Our data demonstrated that the 3-month intervention of TXD decreased the abundance of E. coli and enriched multiple beneficial species in patients with PD. It is important to note that intestinal dysbiosis, especially E. coli, is associated with an increased risk of peritonitis (Kosmadakis et al. Citation2018). However, in the present study, because of time limitations, we did not explore whether TXD intervention can reduce the incidence of peritonitis. Additionally, compounds of three herbs in TXD have been reported to reduce proteinuria, inhibit renal fibrosis and improve renal function in previous studies (Li et al. Citation1997; Wu JS et al. Citation2014; Ren et al. Citation2018; Lu et al. Citation2020; Xiao et al. Citation2021). Although no significant improvements were detected after 3-month TXD treatment, we still found some TXD-enriched species correlated with part of the biochemical characteristics, for example, total cholesterol. Thus, extending observations to determine the effects of clinical TXD treatment may be necessary for the future.
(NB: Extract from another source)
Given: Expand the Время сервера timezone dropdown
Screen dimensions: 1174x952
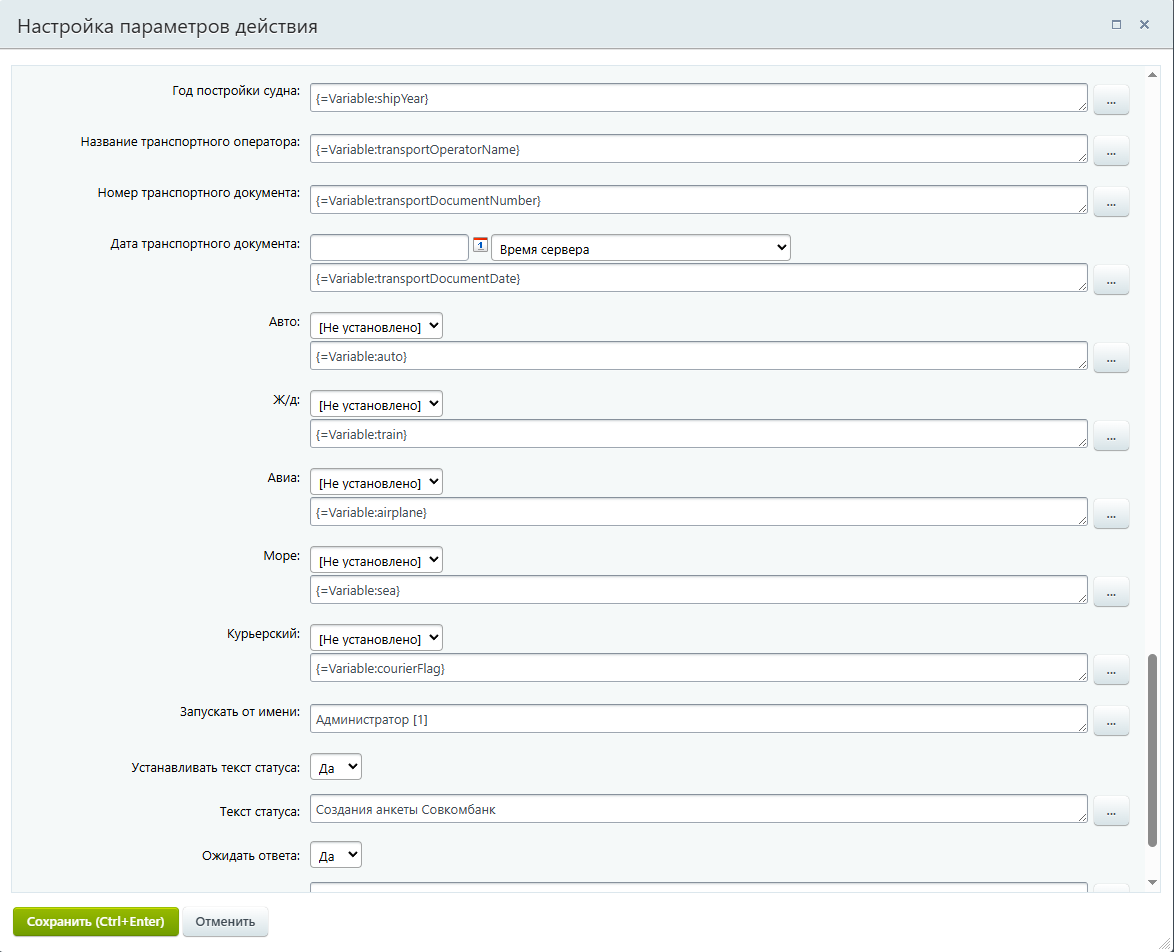Looking at the screenshot, I should pyautogui.click(x=640, y=249).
Clinical data have shown that constipation is one of the most common gastrointestinal disorders among patients with CKD (Kosmadakis et al. Citation2019). It has been increasingly recognized that chronic constipation in patients with CKD, particularly those receiving PD, affects the mechanical properties of dialysis techniques and predisposes to bacterial intestinal translocation and eventual enteric peritonitis as well as limitations in PD modality (Cano et al. Citation2007; Kosmadakis et al. Citation2018, Citation2019). Recently, increasing studies have suggested that gut microbiota may play important roles in the pathophysiology of constipation, but no clear consensus exists (Ohkusa et al. Citation2019). The culturing analysis of faecal samples from children with constipation revealed a significantly higher level of Clostridium and Bifidobacterium species (Zoppi et al. Citation1998). However, reduced levels of Bifidobacterium, Lactobacillus, Bacteroides, and Clostridium species, and increased levels of Enterobacteriaceae were observed in adult constipated patients (Khalif et al. Citation2005). The results of 16S rRNA gene sequencing demonstrated that constipated patients had a significantly lower level of Bacteroidetes, in particular, Prevotella, and an increased level of several species of Firmicutes, including Lactobacillus (Zhu et al. Citation2014). The role of specific intestinal bacteria in the development or improvement of constipation is still poorly understood. The potential mechanism may rely on the products of bacterial fermentation, such as SCFAs. One study in rats has shown that propionate, butyrate, and valerate induce concentration-dependent phasic contractions in the middle and distal colon (Yajima Citation1985). The effect of SCFAs may be mediated by stimulating the mucosal receptors and acting directly on the colonic smooth muscle (Rondeau et al. Citation2003). The data in the present study revealed that most of the bacteria enriched by TXD positively correlated with the treatment of constipation, including P. copri, F. mortiferum, Lachnospiraceae, V. parvula, and P. clara. Most of these bacteria are reported to produce SCFA. Whether the beneficial effect of TXD on constipation is associated with SCFA levels in the colon requires further exploration in patients with PD.

Conclusions

This study is an exploratory work to investigate the beneficial effects of TXD on patients with PD. Our data suggest that TXD treatment may improve constipation by modulating gut microbiota. These findings provide data to support the further application of TXD in the adjuvant treatment of PD.

Author contributions

During the research work, Dr Yu Peng, Dr Lei Wang and Dr Xusheng Liu designed the studies; Dr Yu Peng, Tingting Zheng, Xiaoning Xie, Jianfeng Wu, and Lizhe Fu recruited the individuals and collected clinical data; Yang Chen did the analysis of gut microbiota; Dr Lei Wang and Yuting Zeng drafted the manuscript; Fuhua Lu, La Zhang, Dr Yu Peng, Lei Wang and Xusheng Liu revised the manuscript.

Disclosure statement

No potential conflict of interest was reported by the author(s).

Additional information

Funding

This study was supported by the National Natural Science Foundation of China [No. 82174308].